Horween Leather Company has provided Rawlings with leather since 1929. In 2003, Horween was providing leather for 3,000 Rawlings baseball gloves annually, and half of professional baseball players were using baseball gloves made from Horween leather.

Wilson Sporting Goods is Horween Leather Company's largest customer, using the company's leather in manufacturing footballs and basketballs. Horween Leather Company has supplied Wilson with pebbled cowhide since 1941.

Since 1941, Horween Leather Company has been the exclusive supplier of leather for National Football League footballs. The arrangement was established initially by Arnold Horween, who had played and coached in the NFL. The company uses its own "Tanned in Tack" process. Although footballs are often called "pigskins," they are made from Horween Leather Company-supplied steer hides that are embossed with a pebble pattern. The company also supplies the leather for the game balls made for the Canadian Football League, and they also supply leather to Spalding (a division of Russell Corporation) for indoor Arena Football League footballs. Horween Leather Company's leather is also used to make National Basketball Association basketballs, made by Spalding until 2021, and currently by Wilson Sporting Goods.

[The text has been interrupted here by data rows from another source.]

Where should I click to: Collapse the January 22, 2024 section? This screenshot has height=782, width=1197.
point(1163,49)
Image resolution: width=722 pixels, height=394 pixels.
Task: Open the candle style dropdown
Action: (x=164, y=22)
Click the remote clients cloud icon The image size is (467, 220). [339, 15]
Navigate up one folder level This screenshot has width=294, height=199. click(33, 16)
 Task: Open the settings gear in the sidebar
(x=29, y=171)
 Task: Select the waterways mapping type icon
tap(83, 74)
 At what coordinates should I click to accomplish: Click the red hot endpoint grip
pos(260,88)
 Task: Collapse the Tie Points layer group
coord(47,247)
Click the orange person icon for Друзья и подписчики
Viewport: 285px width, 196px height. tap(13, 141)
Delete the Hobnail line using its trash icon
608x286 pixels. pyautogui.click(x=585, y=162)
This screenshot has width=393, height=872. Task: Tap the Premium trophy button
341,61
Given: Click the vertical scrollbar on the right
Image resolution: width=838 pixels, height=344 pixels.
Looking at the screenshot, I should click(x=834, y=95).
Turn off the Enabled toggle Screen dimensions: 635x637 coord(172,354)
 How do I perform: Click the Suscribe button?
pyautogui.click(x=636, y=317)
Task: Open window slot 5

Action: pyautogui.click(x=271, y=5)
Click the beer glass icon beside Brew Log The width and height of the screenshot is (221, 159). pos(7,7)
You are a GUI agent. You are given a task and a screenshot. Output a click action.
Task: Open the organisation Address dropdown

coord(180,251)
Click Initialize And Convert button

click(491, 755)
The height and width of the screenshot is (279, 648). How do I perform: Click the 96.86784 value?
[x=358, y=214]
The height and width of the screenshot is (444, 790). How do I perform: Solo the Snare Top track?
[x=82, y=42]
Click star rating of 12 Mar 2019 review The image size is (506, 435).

== Hydrogen sulfide gas release ==
On February 14, 1978, a driver making a delivery to Horween of a tanker truck filled with sodium hydrosulfide ignored signs and approached the wrong storage tank. When the driver was unable at first to connect the tanker's hose to the storage tank, which was designed to prevent accidental mixing, he connected his own homemade coupling and was able to begin delivering the sodium hydrosulfide. The homemade coupling was later impounded by the Chicago Police Department. The tank contained an acid chrome tanning liquor, and the resulting mixture immediately created a large amount of deadly hydrogen sulfide gas. Workers began collapsing as the gas spread through the building. Eight workers died and 35 were injured. The Occupational Safety and Health Administration cited the company for failing to train employees in handling dangerous chemicals or in emergency evacuation procedures.